## start Extract to read
Loganlea State High School (LSHS) is a secondary school in Neridah Street at Loganlea, Logan City, Queensland, Australia, for students between years 7 and 12. The school was established in 1981 between the Logan River and the Beenleigh railway line.

It has an enrolment of 650 students and over 100 staff members.  The school is co-educational with students from a variety of cultural backgrounds.  Three year 8 scholarships are offered: an overall year, mathematics and science laptop, and one for dance.

Loganlea State High operates a working property which enables learning opportunities in animal husbandry and farming.  In recent years, students partaking in the agribusiness program have been able to spend time on a remote property in Central Queensland in order to gain practical skills as well as a sense of independence.

The school opened Knowledge House in 2006. Its purpose is to establish a more Indigenous-friendly curriculum. Knowledge House is a safe space, an Indigenous cultural experience, achieving results in urban areas for jarjums and community. 'Jarjums' is an Aboriginal word for students.
## end Extract to read
Given problem A >>
Answer these questions from the school profile:
(i) In what year was the school established?
(ii) How many students are enrolled?
(iii) What does the word 'jarjums' mean?
Given problem B >> Reproduce the part of the school profile starting at "Loganlea State High School" and ending at "sense of independence.".
## start Data lines
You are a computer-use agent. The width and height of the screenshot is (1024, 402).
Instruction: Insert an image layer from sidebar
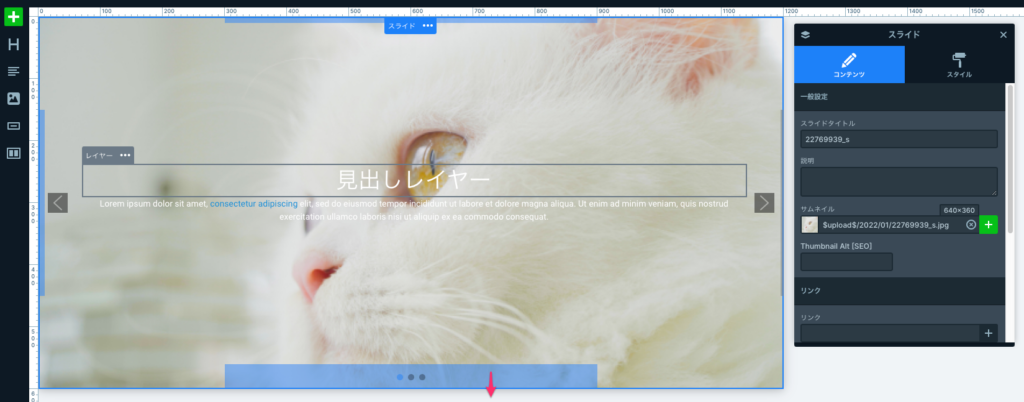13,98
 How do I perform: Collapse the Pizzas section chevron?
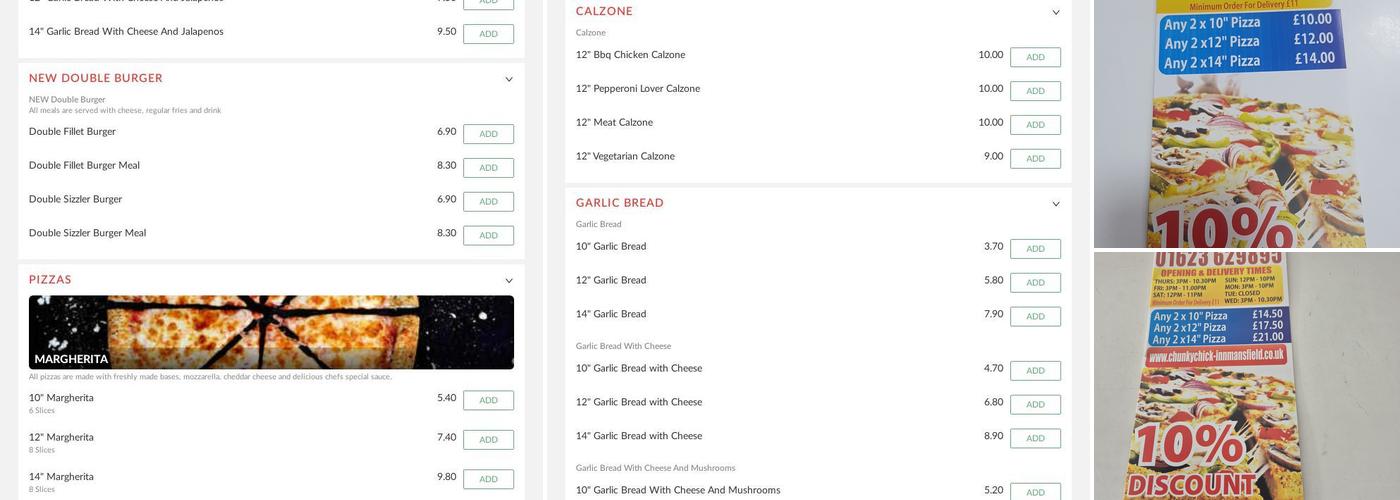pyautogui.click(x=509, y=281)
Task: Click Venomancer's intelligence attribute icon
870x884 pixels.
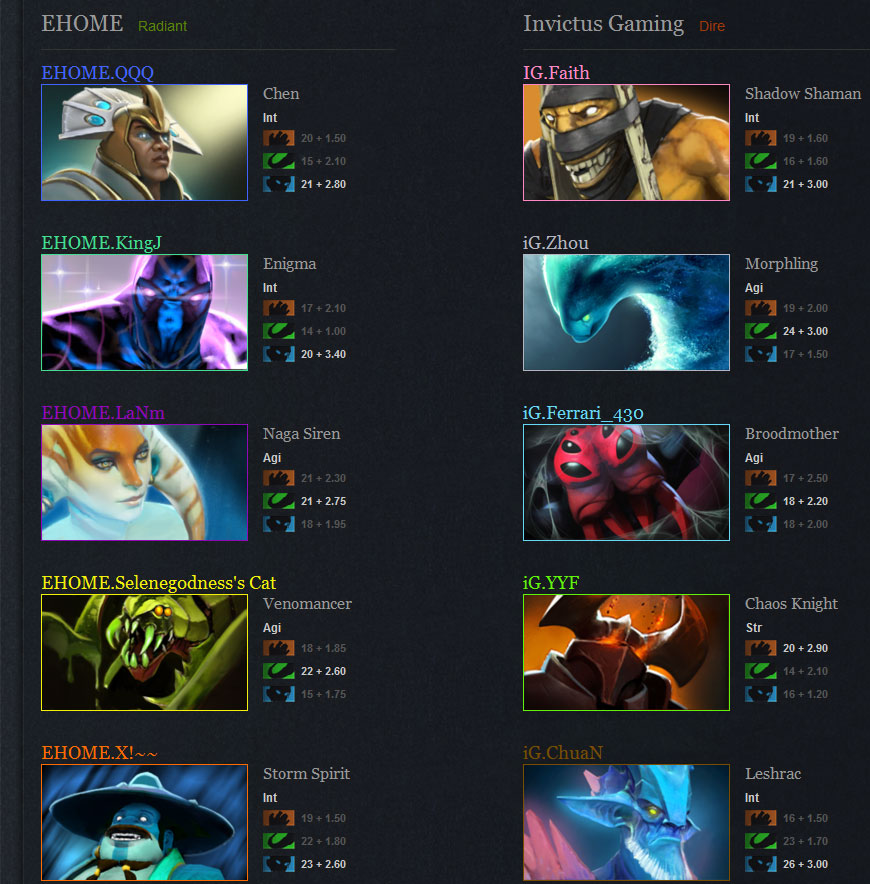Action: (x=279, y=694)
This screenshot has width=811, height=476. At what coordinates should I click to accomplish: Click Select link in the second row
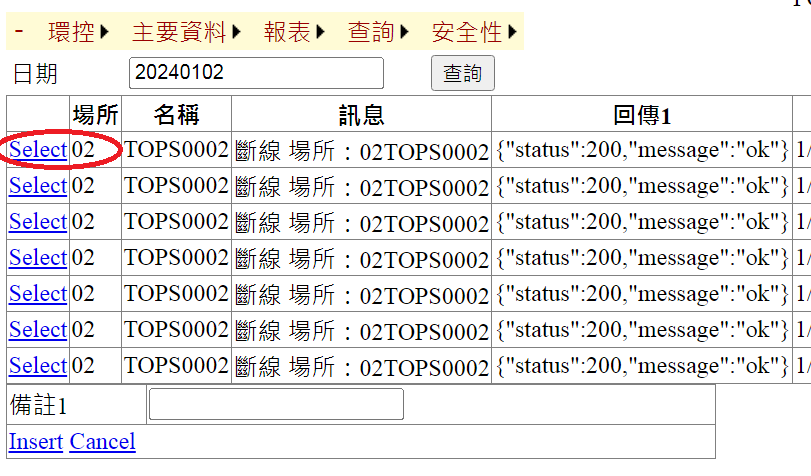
## end Data lines
Correct answer A >>
(i) 1981
(ii) 650
(iii) It is an Aboriginal word for students.

Correct answer B >>
Loganlea State High School (LSHS) is a secondary school in Neridah Street at Loganlea, Logan City, Queensland, Australia, for students between years 7 and 12. The school was established in 1981 between the Logan River and the Beenleigh railway line.

It has an enrolment of 650 students and over 100 staff members.  The school is co-educational with students from a variety of cultural backgrounds.  Three year 8 scholarships are offered: an overall year, mathematics and science laptop, and one for dance.

Loganlea State High operates a working property which enables learning opportunities in animal husbandry and farming.  In recent years, students partaking in the agribusiness program have been able to spend time on a remote property in Central Queensland in order to gain practical skills as well as a sense of independence.